What were we Thinking

1967 was the year of Turn on, Tune in, And Drop out, It was the mantra of the sixties generation. Black Panthers carrying guns were defending themselves from police. and giving free lunches to children. Vietnam war  protests started being held in stadiums. Cities on fire because of Race riots. Dope was everywhere, pot, LSD, heroin, students being shot by riot police and dying on their campuses. And it was scaring the shit out of the establishment. 

What were we thinking 17- and 18-year-old women exploring sex without marriage and no birth control available to them? Young men were careless in not using condoms. So unwanted pregnancies and unwed mothers abounded.

My best friend believes she became pregnant during her first sexual experience. She married a 16-year-old boy who was a wild one. He ended up in jail. A premature child was born. He survived and there was something romantic in the experience of playing house. Bill , served his time.was released from jail and Karen was waiting with her baby and everything they owned packed in an old van. Chicago was the destination where a fresh start could become a reality based on a dream. The fringe of the revolution was creeping quickly up to them. What were we thinking?

Soon I became pregnant and wrapped myself in the delusion of love. My reality was I had nowhere to live. Women that I shared an apartment with also became pregnant. So we had to go home or get married. Some Babies were placed up for adoption so the mother could get on with her life and not embarrass their family. And one unwed mother who would have a child out of wedlock.

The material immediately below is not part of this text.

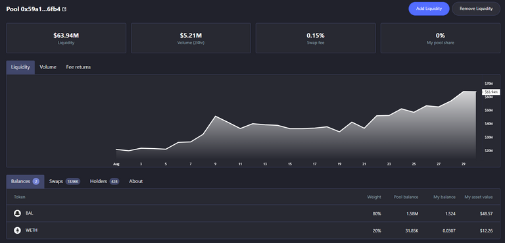The height and width of the screenshot is (243, 505).
Task: Select the BAL token row
Action: [x=253, y=213]
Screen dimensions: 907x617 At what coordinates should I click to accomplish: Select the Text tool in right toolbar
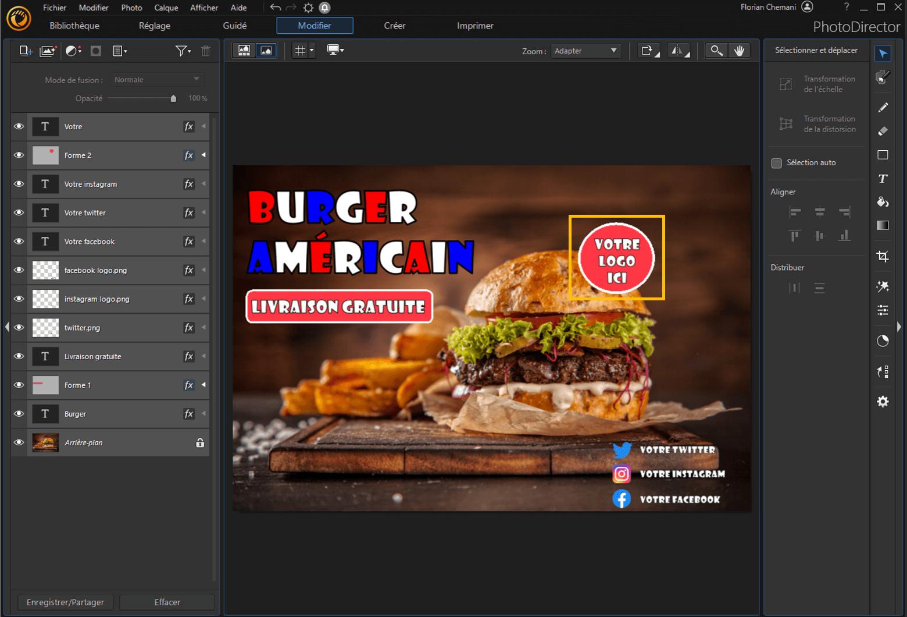point(883,179)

Bernice and Al, my foster parents. Did not want me to return to their home. They took my car. So I lost my job. I called Karen, and;she said I could live with her and Bill. It wasn’t long before I was on a bus to Chicago. I felt like a character in a sad romance novel.

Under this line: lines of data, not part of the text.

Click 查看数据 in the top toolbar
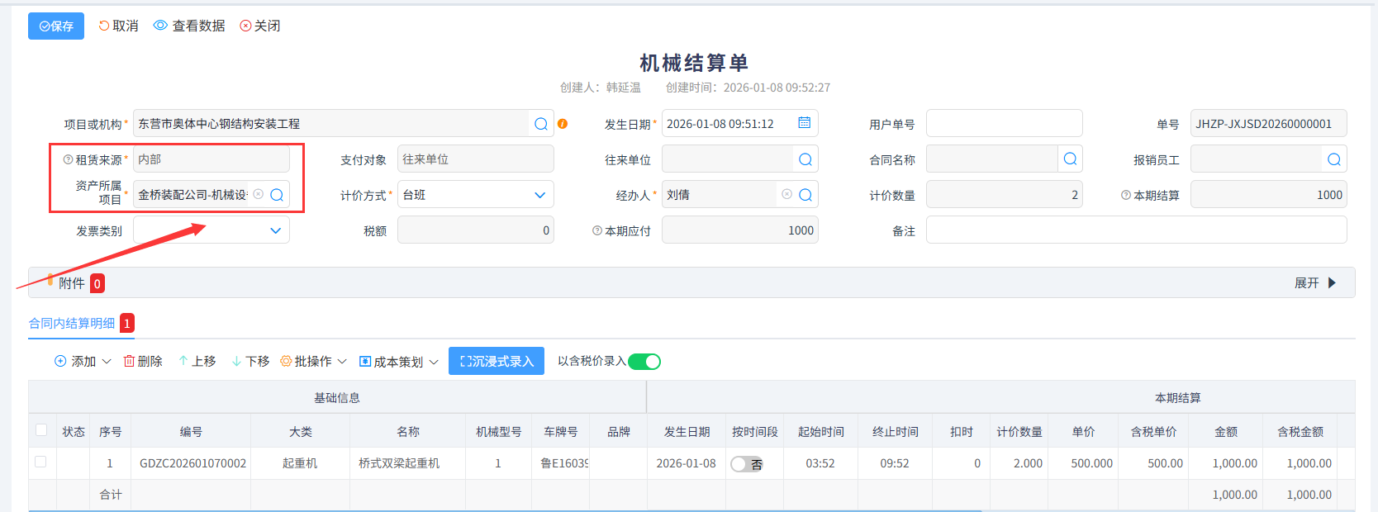1378x512 pixels. point(189,26)

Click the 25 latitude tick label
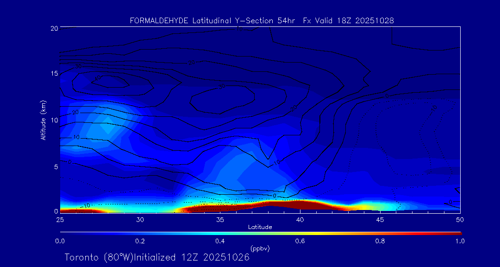coord(60,219)
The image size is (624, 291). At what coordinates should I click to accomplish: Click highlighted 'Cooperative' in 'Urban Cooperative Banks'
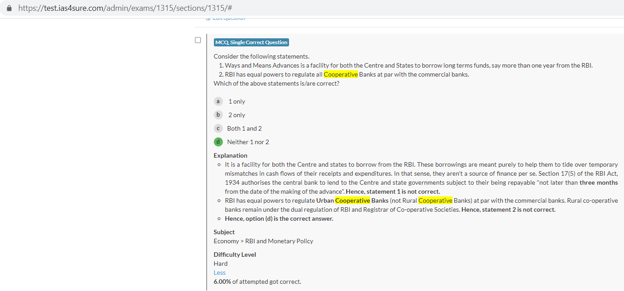click(x=353, y=200)
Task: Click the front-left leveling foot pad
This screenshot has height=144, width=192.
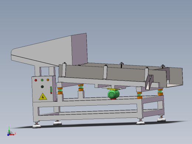Action: point(37,126)
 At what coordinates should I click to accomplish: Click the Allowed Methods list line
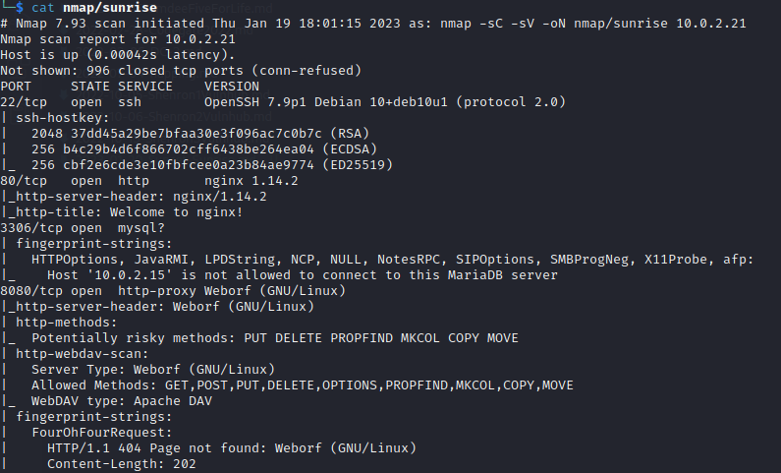coord(303,385)
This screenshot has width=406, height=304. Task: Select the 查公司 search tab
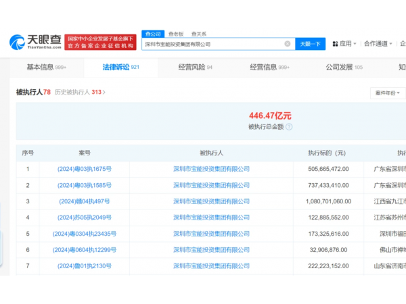click(x=152, y=33)
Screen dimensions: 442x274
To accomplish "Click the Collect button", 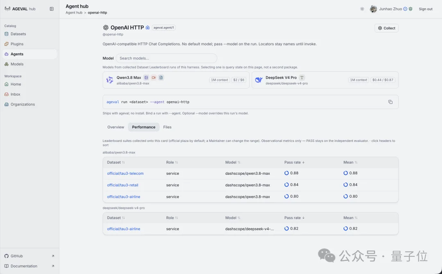I will pos(386,28).
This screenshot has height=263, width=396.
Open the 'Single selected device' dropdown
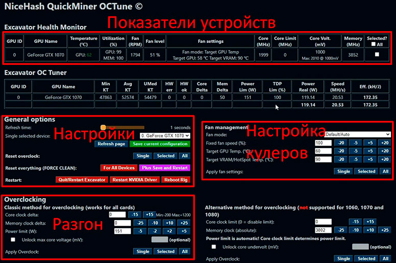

The bus station was a huge round building filled with people coming and going and it was loud.  Never had I been in such a building,  after waiting a few minutes inside, I decided waiting outside would be a better option… I spun around and around with my small cardboard suitcase. There were so many doors, which one should I choose?  I found my way out onto the street where I waited. No show. I was sick with panic. A cab driver asked if I needed a ride. Even tho I had never been in a cab and had no money, I took him up on his offer. Gave him a street address and told him my friends would pay for my fare. When I arrived Karen wasn’t home. I couldn’t pay the driver. I curled up into the smallest ball possible in the entrance to the building and prayed the driver would leave and not kill me. What were we thinking?